TAREFAS E EXERCÍCIOS -
1. Segundo o texto “A Coisa Preta”, quantas páginas tem a ação penal ensejada pelas práticas malufistas?
2. Reescreva em forma de lista o parágrafo do texto “A Coisa Preta” que se inicia com “Hoje a coisa está um pouco diferente”, preservando os fatos principais.

A Coisa Preta

A gente lembra quando o compositor Chico Buarque dizia em uma de suas músicas que “a coisa aqui tá preta”. Referindo-se ao período em que vivíamos, onde as pessoas desapareciam sem explicação; onde a tortura era uma instituição militar, jamais admitida por seus comandantes; onde falar russo ou ter um livro de Ho Chi Minh em casa significava ser um elemento de altíssima periculosidade.

Hoje a coisa está um pouco diferente. Podemos denunciar abertamente a participação do Brasil na construção do Porto de Mariel, em Cuba; nos desbundarmos com as práticas malufistas daqueles que se diziam grandes opositores do regime militar e que ensejaram uma ação penal com mais de 50 mil páginas; podemos denunciar o enriquecimento ilícito do filho do Lula, como não podíamos denunciar o enriquecimento de nenhum militar à época; etc. Embora a tortura continue a acontecer, na calada da noite ou do dia, em nossos presídios ou em locais mais apropriados, e os desaparecimentos de pessoas também, como o do Amarildo.

Só que a coisa hoje continua preta. E o nosso grande compositor deve estar percebendo. Por motivos diferentes dessa vez, embora possamos encontrar aqui e ali pontos em comum com o regime inaugurado a partir de 1964.

[Registros para localização de palavras e elementos]
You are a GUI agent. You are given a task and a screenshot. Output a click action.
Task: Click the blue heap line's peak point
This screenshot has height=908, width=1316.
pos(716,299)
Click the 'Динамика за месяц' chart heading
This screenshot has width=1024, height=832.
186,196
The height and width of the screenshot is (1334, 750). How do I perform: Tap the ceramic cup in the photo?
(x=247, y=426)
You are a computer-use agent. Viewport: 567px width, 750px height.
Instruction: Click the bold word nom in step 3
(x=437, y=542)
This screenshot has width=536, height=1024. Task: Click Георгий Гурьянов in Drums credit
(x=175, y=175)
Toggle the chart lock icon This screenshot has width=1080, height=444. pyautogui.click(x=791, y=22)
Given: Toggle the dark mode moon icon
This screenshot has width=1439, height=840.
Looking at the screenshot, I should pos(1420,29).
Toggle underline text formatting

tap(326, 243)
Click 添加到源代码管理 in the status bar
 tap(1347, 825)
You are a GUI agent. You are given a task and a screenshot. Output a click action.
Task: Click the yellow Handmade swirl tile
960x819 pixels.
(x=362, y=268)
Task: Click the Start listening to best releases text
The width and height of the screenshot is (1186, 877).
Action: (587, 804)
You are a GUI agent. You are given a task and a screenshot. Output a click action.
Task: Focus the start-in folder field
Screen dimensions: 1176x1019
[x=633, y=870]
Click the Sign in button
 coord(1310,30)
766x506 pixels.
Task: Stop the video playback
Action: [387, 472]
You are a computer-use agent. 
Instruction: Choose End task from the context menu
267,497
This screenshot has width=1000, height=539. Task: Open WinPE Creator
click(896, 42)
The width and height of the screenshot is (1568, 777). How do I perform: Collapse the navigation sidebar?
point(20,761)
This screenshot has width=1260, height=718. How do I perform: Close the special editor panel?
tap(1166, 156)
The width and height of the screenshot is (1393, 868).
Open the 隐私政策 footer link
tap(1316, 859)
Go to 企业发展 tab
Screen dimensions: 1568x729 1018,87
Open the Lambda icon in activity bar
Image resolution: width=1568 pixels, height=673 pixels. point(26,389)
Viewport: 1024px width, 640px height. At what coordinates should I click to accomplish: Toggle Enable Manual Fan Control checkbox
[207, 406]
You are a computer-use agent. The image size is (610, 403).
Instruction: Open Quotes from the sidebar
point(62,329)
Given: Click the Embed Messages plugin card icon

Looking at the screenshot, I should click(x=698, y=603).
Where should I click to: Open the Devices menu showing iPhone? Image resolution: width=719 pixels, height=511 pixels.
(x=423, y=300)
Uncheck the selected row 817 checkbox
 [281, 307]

SOLUÇÕES DAS TAREFAS -
1. A ação penal tem mais de 50 mil páginas.

2.
- Hoje a situação está um pouco diferente.
- É possível denunciar abertamente a participação do Brasil na construção do Porto de Mariel, em Cuba.
- É possível espantar-se com as práticas malufistas daqueles que se diziam grandes opositores do regime militar, práticas que ensejaram uma ação penal com mais de 50 mil páginas.
- É possível denunciar o enriquecimento ilícito do filho de Lula, ao passo que, na época, não se podia denunciar o enriquecimento de nenhum militar.
- A tortura, contudo, continua a ocorrer, em presídios ou em outros locais, assim como os desaparecimentos de pessoas, como o de Amarildo.